A seleção da Noruega voltou a disputar a Copa do Mundo após 28 anos e tem chamado a atenção pela forma como celebra as vitórias. Em campo, o time mostra protagonismo de Erling Haaland e, fora dele, o ritual da “remada Viking” ganhou popularidade entre jogadores e torcedores. A comemoração passou a simbolizar união e esforço conjunto.
A origem histórica dos vikings é parte da identidade da Noruega. Os povos escandinavos ocuparam o território hoje conhecido como Noruega, Suécia e Dinamarca entre os séculos VIII e XI, destacando-se pela expansão marítima e pelos saques.
Mitos e verdades sobre os vikings
Nem todos os vikings eram loiros e de olhos azuis.

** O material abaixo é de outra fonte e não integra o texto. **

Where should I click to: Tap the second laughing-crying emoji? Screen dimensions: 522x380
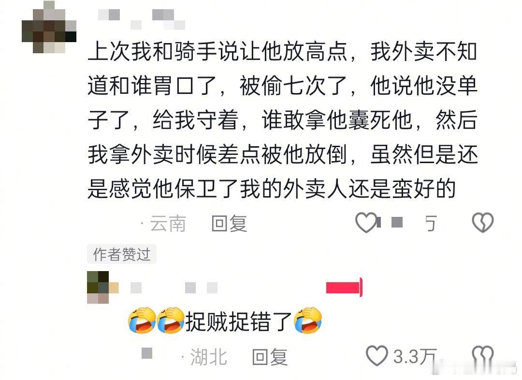[x=171, y=320]
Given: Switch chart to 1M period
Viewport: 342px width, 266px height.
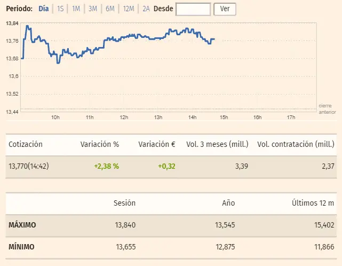Looking at the screenshot, I should [76, 9].

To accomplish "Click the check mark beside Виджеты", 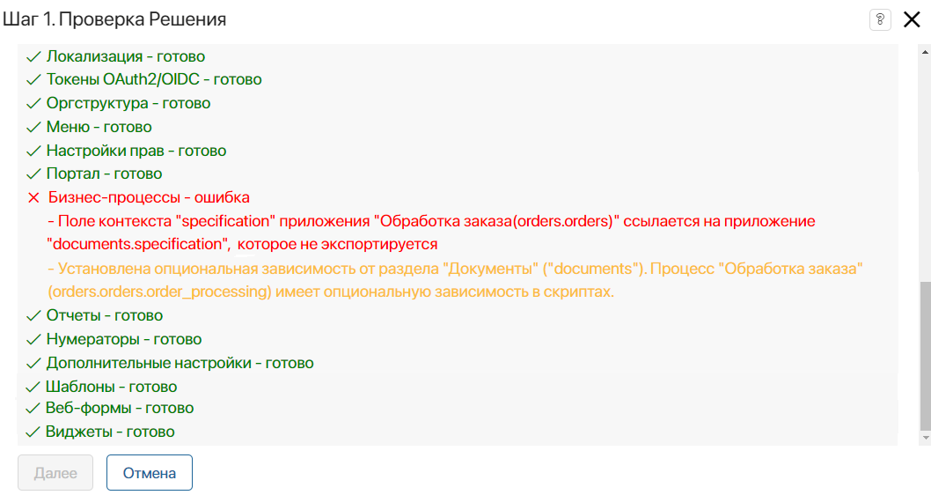I will tap(33, 432).
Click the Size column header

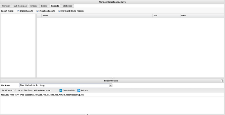166,16
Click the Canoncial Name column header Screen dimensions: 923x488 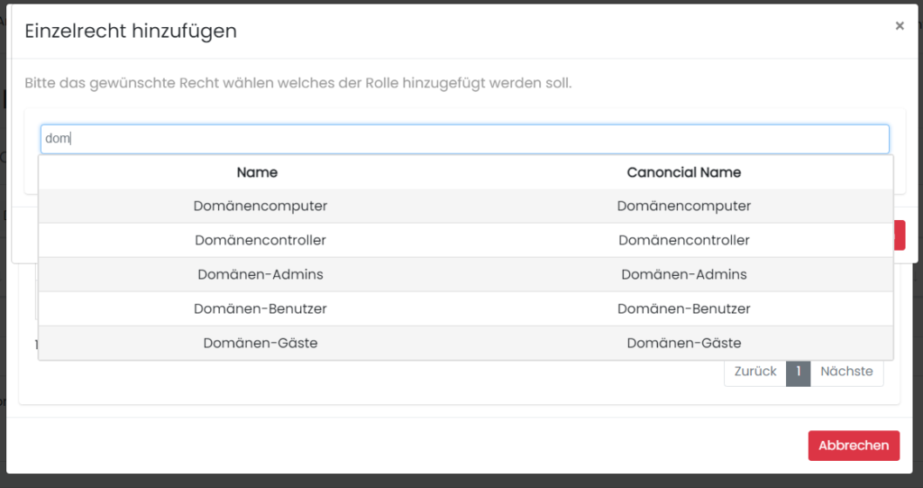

Estudos recentes indicam diversidade genética e de traços físicos, com ancestrais do sul da Europa, das Ilhas Britânicas e da Ásia em muitos indivíduos da Era Viking.
A tradição de navegação em dracares permitiu exploração, comércio e contato com outras regiões. Além da Grã-Bretanha e da Islândia, houve presença na Groenlândia e em partes da América do Norte muito antes de Cristóvão Colombo.
Mitos comuns incluem capacetes com chifres e consumo de cervejas em crânios humanos. Pesquisas históricas e arqueológicas desmontam essas imagens, mostrando sociedades complexas com organização política e atividades comerciais intensas.
A remada viking na Copa
A remada Viking surgiu como celebração da seleção da Noruega, reaparecendo após a retomada das disputas no torneio. Em cada vitória, jogadores e torcedores simulam o movimento de remar, acompanhando o grito Ro, que significa remar em norueguês.
Segundo Ole Frøystad, criador da prática entre o grupo oficial de torcedores, a ideia foi inspirada em um cântico do Rosenborg, clube de Trondheim. O slogan ganhou versão para a seleção e viralizou durante a Copa.
A expectativa é de continuidade do ritual enquanto houver jogos. A celebração pode perder força caso a Noruega seja eliminada nas oitavas de final, conforme eventos do campeonato indicarem.